The rates for card-not-present transactions will rise to 1.5% for credit, up from 0.3%; and 1.15% for debit, up from0.2% Interchange for U.K. cards used in-person in Europe and domestically will remain unaffected at 0.3% and 0.2% for credit and debit, respectively.

“In practice, only [European Economic Area] merchants making e-commerce sales to U.K. cardholders will see a change. Interchange is not a consumer facing cost but the fees paid between merchants and banks for the provision of payments," Mastercard said in an emailed statement.

Mastercard
Bloomberg

Mastercard noted that the changes pertain only to interchange and that other fees are not changing.

Mastercard argues that the new rates for card-not-present transactions is the same rate European Economic Area merchants pay when they charge a sale to cards issued in the U.S., Russia or China.

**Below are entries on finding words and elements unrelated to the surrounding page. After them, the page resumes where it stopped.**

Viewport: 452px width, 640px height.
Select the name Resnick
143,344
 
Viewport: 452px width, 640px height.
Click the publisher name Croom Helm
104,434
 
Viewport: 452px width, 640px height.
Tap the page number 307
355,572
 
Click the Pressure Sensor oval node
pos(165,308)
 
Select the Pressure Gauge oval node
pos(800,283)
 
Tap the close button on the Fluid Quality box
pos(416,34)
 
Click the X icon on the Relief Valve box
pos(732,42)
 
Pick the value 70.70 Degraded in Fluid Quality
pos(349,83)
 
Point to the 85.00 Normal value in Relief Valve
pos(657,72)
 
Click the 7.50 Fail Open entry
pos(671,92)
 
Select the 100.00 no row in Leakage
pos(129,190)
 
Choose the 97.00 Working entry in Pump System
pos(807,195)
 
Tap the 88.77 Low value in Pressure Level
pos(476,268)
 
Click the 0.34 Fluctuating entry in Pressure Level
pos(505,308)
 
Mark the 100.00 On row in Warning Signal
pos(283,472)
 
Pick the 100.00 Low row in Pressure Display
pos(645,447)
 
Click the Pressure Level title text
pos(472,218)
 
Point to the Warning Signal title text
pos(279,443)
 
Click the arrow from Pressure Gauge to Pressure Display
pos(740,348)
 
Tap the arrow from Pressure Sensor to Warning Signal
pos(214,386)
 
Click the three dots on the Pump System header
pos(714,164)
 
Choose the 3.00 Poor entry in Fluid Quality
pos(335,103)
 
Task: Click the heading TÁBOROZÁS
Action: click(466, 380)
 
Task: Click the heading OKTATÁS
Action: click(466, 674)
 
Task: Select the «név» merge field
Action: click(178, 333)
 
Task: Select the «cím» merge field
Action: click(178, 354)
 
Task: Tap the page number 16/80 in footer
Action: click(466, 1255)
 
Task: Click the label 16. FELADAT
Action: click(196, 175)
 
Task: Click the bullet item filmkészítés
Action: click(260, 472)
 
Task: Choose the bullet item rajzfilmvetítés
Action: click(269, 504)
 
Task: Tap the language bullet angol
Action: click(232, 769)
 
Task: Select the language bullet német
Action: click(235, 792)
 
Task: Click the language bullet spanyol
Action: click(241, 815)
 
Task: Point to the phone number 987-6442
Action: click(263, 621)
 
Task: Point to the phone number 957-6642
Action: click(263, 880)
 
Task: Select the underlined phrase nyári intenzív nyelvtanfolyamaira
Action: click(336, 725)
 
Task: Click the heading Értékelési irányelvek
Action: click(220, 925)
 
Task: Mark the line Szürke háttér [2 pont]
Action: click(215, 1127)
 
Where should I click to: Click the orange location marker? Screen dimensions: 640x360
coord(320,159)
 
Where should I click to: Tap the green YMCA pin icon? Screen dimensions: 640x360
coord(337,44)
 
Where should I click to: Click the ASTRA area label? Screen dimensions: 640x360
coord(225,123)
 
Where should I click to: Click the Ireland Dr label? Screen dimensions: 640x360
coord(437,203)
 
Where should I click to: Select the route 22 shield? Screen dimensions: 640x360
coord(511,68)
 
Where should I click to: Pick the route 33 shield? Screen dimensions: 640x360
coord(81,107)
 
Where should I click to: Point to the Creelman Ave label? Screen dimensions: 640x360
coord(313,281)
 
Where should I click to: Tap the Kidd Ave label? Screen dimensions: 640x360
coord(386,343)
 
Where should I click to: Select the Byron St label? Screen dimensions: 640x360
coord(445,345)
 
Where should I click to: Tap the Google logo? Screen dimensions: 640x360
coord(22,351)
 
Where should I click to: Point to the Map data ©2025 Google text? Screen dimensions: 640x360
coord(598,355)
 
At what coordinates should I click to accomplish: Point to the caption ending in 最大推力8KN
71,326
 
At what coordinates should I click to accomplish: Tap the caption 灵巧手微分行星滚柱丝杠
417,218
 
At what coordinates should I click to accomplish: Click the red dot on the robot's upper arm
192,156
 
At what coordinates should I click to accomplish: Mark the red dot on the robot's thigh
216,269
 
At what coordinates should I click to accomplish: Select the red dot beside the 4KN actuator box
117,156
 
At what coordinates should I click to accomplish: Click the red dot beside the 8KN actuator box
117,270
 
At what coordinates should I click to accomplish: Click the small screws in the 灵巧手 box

The interchange rate change comes at a time when Mastercard suffered a legal setback in December in a European court. In that case, the U.K. Supreme Court rejected Mastercard’s attempt to force individual lawsuits over claims that the card brand overcharged consumers and harmed competition for more than a decade.

The ruling grants class action status on a £14 billion (about $18.5 billion) interchange lawsuit that could include more than 46 million consumers in the U.K.